- February 18, 2021
- Posted in NEWS
Chinese company, Tutu, will invest US$80 million in building a coke oven battery in Hwange as it targets export markets for coke products, it’s director Mr David Zou said yesterday.
Tutu is a member of a group of Chinese companies, which also includes Chilota Collieries already mining fossil fuel in Hwange.
Chilota produces coal for Hwange thermal power station. The coke ovens, with annual capacity of 300 000 tonnes, was initially scheduled to be completed last year but was delayed due to Covid-19 pandemic, Mr Zou said.
“We are now targeting to bring the plant online next year,” Mr Zou told The Herald Finance & Business in an interview.
“The coke ovens processes coking coal, which is smelted into coke.
Coke, whose by-products include crude tar, benzol and coke oven gas, is a critical component in the ferrochrome and stainless steel production and has high export demand.
Mr Zou said the company would soon open a coking coal mine and the equipment was already at port Beira in Mozambique.

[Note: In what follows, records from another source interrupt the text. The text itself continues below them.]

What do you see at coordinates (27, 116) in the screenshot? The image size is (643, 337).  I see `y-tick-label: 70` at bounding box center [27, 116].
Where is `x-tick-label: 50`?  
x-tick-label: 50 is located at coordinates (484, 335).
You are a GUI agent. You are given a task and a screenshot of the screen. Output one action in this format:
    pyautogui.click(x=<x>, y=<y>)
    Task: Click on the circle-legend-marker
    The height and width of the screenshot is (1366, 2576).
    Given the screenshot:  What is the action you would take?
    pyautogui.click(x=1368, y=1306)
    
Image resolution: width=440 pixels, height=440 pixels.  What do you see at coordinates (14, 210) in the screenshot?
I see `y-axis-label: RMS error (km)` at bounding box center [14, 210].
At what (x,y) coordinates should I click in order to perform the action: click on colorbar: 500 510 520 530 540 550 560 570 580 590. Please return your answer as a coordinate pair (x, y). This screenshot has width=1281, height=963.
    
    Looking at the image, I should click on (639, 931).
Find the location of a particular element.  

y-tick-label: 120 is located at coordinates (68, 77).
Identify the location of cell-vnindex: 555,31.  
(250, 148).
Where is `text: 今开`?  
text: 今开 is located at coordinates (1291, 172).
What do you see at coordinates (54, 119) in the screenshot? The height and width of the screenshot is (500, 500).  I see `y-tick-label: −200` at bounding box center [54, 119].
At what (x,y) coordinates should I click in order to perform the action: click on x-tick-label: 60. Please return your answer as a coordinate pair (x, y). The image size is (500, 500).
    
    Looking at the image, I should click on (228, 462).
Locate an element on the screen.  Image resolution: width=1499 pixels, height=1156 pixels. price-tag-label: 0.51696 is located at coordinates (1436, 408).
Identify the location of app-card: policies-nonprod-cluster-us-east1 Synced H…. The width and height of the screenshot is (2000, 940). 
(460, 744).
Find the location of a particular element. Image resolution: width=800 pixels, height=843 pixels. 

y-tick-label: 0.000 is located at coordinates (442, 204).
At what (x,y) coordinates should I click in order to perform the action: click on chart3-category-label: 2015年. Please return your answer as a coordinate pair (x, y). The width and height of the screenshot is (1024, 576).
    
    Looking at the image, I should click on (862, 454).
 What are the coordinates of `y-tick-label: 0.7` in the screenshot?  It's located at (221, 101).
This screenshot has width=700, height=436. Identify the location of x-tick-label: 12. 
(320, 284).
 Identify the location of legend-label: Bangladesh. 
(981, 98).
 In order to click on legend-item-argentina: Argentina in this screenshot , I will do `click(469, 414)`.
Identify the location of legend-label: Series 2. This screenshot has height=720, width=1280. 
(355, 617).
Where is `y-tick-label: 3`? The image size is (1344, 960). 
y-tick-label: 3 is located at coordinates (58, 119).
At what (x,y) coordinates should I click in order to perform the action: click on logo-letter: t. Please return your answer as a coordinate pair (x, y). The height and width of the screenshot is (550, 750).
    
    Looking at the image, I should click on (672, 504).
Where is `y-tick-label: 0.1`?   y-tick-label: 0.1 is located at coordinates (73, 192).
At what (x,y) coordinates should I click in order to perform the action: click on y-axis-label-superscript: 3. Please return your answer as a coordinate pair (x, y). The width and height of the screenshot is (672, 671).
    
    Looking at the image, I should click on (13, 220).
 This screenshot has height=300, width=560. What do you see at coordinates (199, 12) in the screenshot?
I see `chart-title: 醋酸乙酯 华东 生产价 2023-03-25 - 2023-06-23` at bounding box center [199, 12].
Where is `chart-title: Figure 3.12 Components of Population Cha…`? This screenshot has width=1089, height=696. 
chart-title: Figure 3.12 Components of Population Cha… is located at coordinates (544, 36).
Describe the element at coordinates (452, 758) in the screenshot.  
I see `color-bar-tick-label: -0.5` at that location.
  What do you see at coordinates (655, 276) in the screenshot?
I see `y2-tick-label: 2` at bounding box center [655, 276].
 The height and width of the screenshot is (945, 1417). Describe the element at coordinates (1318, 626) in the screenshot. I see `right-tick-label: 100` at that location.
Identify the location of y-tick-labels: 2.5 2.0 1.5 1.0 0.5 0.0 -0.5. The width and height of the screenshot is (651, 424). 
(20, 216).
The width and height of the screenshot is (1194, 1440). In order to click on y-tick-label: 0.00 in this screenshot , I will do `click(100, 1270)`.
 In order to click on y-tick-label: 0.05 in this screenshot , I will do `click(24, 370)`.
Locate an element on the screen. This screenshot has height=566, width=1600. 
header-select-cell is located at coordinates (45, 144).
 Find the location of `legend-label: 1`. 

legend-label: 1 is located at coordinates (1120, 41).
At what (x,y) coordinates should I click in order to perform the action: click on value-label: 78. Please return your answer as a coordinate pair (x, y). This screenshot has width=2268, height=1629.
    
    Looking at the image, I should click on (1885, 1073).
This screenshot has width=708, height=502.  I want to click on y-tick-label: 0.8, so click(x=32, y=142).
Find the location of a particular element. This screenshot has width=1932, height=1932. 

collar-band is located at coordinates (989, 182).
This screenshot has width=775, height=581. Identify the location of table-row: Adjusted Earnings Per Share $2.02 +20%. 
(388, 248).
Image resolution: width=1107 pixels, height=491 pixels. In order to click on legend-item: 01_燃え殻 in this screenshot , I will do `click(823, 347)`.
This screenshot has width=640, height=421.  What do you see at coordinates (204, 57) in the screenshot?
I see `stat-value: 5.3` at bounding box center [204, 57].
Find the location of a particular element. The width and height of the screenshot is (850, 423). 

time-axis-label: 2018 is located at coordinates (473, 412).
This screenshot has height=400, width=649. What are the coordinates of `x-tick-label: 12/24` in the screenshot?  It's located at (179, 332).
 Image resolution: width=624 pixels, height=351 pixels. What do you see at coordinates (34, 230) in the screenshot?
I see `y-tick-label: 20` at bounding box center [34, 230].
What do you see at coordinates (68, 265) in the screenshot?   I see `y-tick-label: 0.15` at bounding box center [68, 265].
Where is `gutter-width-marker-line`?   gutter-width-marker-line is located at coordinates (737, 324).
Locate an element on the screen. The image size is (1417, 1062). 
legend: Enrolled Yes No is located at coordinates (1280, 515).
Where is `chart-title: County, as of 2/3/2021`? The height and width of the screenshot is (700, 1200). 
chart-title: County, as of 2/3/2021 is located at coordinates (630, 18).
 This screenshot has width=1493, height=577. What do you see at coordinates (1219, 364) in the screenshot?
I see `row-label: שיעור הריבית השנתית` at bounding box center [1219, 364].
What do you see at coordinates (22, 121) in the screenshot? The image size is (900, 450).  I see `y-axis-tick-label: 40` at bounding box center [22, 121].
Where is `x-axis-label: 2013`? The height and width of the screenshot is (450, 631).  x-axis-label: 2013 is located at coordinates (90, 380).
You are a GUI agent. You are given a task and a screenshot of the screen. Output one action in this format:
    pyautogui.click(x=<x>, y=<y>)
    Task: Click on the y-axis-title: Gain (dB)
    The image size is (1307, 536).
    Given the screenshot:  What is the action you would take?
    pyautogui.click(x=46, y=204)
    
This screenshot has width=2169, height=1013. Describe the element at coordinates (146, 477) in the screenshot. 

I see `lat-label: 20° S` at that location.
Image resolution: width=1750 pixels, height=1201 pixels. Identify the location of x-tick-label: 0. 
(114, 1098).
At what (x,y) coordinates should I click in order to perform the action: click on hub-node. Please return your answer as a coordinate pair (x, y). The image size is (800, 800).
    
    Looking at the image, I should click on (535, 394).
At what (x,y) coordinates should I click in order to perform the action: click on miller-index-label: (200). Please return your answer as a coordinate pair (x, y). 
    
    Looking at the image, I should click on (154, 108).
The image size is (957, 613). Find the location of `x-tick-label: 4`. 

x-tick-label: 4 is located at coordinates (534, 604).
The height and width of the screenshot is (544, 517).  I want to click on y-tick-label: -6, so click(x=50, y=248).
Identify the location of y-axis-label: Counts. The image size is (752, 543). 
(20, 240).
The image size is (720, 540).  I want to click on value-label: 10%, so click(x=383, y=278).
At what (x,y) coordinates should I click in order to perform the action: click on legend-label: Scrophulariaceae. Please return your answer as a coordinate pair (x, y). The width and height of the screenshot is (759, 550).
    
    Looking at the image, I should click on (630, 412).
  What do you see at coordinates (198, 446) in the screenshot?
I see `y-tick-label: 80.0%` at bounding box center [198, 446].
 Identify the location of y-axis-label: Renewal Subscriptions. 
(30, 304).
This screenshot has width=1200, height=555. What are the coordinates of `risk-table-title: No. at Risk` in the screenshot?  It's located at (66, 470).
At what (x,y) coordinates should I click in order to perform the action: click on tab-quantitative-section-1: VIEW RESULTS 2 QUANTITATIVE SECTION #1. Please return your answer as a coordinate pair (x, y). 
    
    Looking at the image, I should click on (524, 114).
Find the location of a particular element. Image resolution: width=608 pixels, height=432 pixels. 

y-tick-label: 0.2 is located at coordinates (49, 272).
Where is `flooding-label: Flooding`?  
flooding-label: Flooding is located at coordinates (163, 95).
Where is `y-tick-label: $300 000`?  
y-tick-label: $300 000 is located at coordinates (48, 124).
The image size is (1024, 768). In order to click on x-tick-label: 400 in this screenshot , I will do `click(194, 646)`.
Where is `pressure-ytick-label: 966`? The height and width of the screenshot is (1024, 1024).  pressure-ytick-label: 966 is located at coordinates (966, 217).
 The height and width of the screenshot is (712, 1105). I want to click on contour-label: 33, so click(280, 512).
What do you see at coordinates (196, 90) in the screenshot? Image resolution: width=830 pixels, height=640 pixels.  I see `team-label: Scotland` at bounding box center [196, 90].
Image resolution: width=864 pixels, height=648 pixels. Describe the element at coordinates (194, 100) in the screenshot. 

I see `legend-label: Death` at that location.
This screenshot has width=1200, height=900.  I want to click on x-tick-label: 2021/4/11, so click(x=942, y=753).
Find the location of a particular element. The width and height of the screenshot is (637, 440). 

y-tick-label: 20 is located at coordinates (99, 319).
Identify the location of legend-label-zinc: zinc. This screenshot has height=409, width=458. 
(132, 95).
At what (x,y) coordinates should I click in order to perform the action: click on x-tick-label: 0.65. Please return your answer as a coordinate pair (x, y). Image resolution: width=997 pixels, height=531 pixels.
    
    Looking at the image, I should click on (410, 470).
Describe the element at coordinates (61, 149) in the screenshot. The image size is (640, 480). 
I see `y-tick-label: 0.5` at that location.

“For our coke products, we are targeting local market as well as South Africa, Zambia and the Democratic Republic of Congo.
“Hwange Colliery Company, in which Government has a stake used to export to copper smelters in Zambia and the DRC but stopped after it decommissioned its coke ovens in 2014 after they became too expensive to operate.
Hwange Collieries needed about US$50 million to rebuild the plant, almost equal investment needed for a new project.
Zimbabwe has been pushing for beneficiation of minerals to boost revenues, encourage formation of new businesses and create jobs.
The advantage of beneficiation is derived from the multiplier effect created by a broader scope of manufacturing and industry capacity.